There has been some buzz on social media about this "Extremely Angry" Twitter thread. Mike Hoye, Engineering Community Manager for Firefox at Mozilla expressed frustration about getting access to the products of research. It turns out that many other people are angry about this too.

While there are certainly legitimate aspects to these complaints, we’d like to address a specific misperception from this Twitter thread: the claim that "CS researchers don't publish code or data." The data simply shows this is not true.

First of all, while the Repeatability in Computer Science study from a few years ago highlighted some issues with reproducibility in our field, it revealed that a significant fraction of researchers (226 out of 402) in systems conferences have code available either directly linked from the paper, or on request.

Additionally, in the last few years, conferences in Programming Languages and Software Engineering have been pushing for more standardization of code-sharing and repeatability of results through Artifact Evaluation Committees.

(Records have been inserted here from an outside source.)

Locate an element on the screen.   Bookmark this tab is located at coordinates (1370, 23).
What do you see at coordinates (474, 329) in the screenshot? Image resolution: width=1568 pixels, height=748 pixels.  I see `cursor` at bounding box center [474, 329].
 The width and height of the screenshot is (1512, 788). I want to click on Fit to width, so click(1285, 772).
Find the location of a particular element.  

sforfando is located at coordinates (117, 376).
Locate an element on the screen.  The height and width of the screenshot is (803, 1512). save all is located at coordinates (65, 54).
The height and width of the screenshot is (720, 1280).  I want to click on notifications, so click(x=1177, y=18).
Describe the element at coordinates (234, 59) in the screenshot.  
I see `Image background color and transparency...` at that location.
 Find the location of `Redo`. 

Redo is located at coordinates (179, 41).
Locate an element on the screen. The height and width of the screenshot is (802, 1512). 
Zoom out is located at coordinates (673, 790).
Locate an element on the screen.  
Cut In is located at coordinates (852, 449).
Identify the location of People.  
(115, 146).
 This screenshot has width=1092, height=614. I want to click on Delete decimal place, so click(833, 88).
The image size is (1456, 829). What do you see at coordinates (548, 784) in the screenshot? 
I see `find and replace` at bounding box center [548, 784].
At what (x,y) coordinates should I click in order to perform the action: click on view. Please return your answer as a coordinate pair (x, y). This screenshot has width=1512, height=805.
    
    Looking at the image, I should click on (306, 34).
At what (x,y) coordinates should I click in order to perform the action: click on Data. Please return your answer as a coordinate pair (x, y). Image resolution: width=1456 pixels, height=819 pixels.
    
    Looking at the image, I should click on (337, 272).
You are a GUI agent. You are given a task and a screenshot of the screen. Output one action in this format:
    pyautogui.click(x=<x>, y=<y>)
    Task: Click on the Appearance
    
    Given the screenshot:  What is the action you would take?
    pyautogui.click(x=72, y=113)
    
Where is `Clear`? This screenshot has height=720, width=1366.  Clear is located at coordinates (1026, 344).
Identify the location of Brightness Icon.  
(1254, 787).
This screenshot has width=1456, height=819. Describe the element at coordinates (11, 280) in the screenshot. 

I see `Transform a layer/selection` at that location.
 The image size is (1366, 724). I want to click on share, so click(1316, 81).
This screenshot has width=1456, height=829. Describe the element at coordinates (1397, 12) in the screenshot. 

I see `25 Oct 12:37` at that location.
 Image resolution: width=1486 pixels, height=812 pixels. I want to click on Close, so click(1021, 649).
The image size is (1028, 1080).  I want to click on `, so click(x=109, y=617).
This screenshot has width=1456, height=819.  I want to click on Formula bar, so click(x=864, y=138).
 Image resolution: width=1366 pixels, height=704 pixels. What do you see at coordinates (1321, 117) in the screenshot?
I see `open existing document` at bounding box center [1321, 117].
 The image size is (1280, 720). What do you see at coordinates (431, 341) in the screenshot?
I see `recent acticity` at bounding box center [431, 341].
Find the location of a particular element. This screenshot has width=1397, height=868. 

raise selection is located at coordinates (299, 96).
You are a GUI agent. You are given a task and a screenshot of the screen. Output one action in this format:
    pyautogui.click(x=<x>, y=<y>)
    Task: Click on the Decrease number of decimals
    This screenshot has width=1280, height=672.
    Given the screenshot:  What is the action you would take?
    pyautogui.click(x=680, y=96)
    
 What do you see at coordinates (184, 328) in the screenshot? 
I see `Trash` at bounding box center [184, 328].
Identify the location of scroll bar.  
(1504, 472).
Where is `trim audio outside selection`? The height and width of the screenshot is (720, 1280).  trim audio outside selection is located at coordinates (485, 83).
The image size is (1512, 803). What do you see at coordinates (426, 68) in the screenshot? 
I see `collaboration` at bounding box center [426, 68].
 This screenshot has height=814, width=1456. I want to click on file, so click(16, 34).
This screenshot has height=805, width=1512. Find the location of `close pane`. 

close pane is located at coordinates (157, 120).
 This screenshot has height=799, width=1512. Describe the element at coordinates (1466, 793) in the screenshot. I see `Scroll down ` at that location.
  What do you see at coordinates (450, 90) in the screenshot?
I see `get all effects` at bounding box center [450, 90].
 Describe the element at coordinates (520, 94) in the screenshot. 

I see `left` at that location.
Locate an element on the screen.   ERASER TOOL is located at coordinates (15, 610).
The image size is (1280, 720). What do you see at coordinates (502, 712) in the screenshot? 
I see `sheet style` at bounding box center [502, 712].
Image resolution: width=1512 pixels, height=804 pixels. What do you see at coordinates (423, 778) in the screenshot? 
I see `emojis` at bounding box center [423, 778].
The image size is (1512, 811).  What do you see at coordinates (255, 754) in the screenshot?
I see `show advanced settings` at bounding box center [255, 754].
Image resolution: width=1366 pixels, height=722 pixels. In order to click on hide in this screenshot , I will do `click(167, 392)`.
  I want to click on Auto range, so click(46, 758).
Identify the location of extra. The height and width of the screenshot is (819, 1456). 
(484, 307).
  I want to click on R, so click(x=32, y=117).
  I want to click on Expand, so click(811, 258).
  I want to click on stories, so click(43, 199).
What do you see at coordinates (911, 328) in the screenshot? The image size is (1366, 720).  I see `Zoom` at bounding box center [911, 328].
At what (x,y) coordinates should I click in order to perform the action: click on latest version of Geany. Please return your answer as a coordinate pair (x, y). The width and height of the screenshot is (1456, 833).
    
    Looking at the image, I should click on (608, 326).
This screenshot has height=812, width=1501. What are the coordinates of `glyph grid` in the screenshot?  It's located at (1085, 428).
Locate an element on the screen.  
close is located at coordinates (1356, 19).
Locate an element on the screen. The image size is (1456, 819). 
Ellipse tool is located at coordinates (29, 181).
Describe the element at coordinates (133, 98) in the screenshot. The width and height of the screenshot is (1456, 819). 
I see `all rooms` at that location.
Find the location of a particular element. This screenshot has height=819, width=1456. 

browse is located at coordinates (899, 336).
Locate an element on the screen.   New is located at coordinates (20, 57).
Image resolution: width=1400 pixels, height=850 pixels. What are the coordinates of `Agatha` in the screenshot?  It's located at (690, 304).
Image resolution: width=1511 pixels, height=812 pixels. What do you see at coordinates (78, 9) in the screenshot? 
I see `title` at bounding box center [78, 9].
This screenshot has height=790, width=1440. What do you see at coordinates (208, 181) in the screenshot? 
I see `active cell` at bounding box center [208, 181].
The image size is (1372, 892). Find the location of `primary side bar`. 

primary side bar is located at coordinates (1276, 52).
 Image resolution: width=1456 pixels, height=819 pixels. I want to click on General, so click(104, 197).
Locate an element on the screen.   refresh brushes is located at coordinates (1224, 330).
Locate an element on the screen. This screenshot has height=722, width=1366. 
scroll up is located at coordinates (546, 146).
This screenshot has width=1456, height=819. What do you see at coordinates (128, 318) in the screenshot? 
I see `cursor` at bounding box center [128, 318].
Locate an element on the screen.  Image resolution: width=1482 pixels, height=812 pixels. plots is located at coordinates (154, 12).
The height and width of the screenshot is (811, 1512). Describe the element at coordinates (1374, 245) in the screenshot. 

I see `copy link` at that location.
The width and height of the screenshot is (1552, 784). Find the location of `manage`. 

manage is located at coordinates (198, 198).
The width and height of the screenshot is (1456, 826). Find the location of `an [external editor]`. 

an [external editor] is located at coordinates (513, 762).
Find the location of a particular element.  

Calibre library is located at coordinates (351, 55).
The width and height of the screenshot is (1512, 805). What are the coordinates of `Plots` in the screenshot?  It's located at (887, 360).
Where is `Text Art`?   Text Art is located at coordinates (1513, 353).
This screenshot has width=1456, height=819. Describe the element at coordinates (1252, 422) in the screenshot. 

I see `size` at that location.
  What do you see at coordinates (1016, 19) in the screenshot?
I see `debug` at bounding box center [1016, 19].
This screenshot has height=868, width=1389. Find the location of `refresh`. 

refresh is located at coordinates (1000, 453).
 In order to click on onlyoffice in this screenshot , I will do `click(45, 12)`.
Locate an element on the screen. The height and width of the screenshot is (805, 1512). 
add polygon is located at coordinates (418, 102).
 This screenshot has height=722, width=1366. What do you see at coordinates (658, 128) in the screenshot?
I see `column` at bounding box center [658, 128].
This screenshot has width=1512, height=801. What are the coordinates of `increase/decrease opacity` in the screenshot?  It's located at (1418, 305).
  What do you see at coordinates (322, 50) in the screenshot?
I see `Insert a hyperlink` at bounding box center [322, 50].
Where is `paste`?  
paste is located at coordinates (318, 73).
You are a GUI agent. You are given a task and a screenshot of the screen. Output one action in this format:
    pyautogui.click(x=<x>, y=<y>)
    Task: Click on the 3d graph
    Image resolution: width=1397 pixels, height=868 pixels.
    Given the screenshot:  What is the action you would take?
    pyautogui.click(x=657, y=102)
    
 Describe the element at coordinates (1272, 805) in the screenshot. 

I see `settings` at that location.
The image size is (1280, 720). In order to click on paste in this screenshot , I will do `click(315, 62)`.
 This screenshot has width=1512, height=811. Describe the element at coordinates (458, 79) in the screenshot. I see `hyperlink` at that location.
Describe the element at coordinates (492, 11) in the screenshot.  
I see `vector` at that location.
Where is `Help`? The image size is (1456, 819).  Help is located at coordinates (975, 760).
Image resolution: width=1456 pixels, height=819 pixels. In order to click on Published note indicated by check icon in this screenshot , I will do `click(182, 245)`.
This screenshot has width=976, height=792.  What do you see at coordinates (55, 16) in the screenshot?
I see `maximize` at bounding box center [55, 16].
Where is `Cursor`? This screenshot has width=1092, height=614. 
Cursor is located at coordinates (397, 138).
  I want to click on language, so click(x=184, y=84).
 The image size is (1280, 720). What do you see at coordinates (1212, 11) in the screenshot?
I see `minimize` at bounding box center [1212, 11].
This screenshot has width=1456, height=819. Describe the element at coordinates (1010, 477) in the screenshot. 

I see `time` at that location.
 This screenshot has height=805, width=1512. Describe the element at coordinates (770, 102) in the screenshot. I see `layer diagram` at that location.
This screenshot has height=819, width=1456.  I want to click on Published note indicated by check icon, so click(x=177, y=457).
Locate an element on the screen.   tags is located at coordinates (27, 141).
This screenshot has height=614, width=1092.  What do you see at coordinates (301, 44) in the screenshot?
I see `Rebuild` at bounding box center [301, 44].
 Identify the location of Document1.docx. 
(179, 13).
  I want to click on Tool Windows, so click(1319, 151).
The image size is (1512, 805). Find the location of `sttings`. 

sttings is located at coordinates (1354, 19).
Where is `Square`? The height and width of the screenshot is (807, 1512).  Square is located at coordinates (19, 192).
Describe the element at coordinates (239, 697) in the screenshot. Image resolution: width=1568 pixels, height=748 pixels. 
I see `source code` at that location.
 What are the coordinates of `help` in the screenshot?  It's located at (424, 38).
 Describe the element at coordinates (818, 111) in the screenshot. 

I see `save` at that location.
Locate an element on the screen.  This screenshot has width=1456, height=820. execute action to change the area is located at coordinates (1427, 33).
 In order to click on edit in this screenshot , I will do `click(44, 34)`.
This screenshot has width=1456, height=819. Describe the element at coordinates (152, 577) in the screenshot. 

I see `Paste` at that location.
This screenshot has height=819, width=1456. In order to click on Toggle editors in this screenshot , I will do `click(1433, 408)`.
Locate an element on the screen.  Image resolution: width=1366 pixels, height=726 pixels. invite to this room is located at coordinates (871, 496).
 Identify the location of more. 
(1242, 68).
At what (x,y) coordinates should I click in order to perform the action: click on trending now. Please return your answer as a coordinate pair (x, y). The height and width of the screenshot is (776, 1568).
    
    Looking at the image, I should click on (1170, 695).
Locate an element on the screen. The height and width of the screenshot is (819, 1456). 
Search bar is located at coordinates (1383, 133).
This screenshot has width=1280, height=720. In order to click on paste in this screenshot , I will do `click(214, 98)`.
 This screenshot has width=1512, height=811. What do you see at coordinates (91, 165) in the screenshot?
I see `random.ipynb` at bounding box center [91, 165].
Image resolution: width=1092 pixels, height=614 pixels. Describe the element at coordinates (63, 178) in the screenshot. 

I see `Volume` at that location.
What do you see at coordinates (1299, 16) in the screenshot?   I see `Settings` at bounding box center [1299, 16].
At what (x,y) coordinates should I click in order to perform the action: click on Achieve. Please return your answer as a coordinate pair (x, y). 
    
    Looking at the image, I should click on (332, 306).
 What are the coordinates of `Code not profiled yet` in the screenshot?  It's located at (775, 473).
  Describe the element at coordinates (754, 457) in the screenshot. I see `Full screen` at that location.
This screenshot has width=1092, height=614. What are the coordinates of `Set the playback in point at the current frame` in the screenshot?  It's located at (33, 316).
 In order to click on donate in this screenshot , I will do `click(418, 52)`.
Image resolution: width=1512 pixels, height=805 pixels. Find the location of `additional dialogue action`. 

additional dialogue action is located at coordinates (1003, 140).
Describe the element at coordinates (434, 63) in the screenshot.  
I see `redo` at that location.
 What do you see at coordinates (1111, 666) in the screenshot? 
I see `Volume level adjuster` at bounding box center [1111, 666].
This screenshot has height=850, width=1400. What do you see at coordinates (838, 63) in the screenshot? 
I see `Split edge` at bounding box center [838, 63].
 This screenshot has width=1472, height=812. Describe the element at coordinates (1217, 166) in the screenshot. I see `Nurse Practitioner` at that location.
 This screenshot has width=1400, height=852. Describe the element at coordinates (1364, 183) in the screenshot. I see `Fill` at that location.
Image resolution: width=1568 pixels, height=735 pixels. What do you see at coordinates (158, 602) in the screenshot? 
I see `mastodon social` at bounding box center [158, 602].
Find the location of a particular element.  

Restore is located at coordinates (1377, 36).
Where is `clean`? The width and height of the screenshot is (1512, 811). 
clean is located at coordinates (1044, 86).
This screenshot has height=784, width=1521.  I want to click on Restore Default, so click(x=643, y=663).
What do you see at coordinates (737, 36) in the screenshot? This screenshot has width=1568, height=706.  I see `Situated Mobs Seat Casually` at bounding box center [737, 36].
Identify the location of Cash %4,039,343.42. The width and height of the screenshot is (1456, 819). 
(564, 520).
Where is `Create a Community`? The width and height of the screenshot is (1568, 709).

There is a comprehensive summary of Artifact Evaluation in our field here. (In fact, Jean is co-chairing the POPL 2017 AEC with Stephen Chong.) According to the site, artifacts are evaluated according to the following criteria:
  • Consistent with the paper. Does the artifact substantiate and help to reproduce the claims in the paper?
  • Complete. What is the fraction of the results that can be reproduced?
  • Well documented. Does the artifact describe and demonstrate how to apply the presented method to a new input?
  • Easy to reuse. How easy is it to reuse the provided artifact? 
The most detailed documentation is associated with the AEC for OOPSLA 2013, where 50 papers were accepted, 18 artifacts passed evaluation, and 3 artifacts were rejected. For PLDI 2014, 20 of of 50 papers submitted artifacts and 12 passed. By PLDI 2015, 27 papers (out of 52) had had approved artifacts. Even POPL, the “theoretical” PL conference, had 21 papers with approved artifacts by 2016.

For those wondering why more artifacts are not passing yet, here is a transcribed discussion by Edward Yang from PLDI 2014. The biggest takeaways are that 1) many people care about getting the community to share reproducible and reusable code and 2) it takes time to figure out the best ways to share research code. (That academia’s job is not to produce shippable products, as Sam pointed out on Twitter, is the subject of a longer conversation.)

While it’s going to take time for us to develop practices and standards that encourage reproducibility and reusability, we’ve already seen some improvements. Over the years, Artifact Evaluation has become more standardized and committees have moved towards asking researchers to package code in VMs if possible to ensure long-term reproducibility. Here are the latest instructions for authors.

Yes, we can always do better to push towards making all of our papers and code available and reusable. Yes, researchers can do better in helping bridge the communication gap between academia and industry--and this is something we've both worked at. But the evidence shows that the academic community is certainly sharing our code--and that we’ve been doing a better job of it each year.

Note: It would be really cool if someone did a survey of individual researchers. As Sam pointed out on Twitter, many of our colleagues use GitHub or other social version control and push their code even before the papers come out.

--

UPDATE! Here is a survey for academics to report on how we share code. Please fill it out so we can see what the numbers are like! Thanks to Emery Berger, Professor at UMass Amherst, for conducting the survey.

Related update. Some conversations with others reminded me that the times I haven't shared my code, it has been because I was collaborating with companies and corporate IP policies prevented me from sharing. (In fact, this was one of the reasons I preferred to stay in academia.) The survey above asks about this. I'm curious how the numbers come out.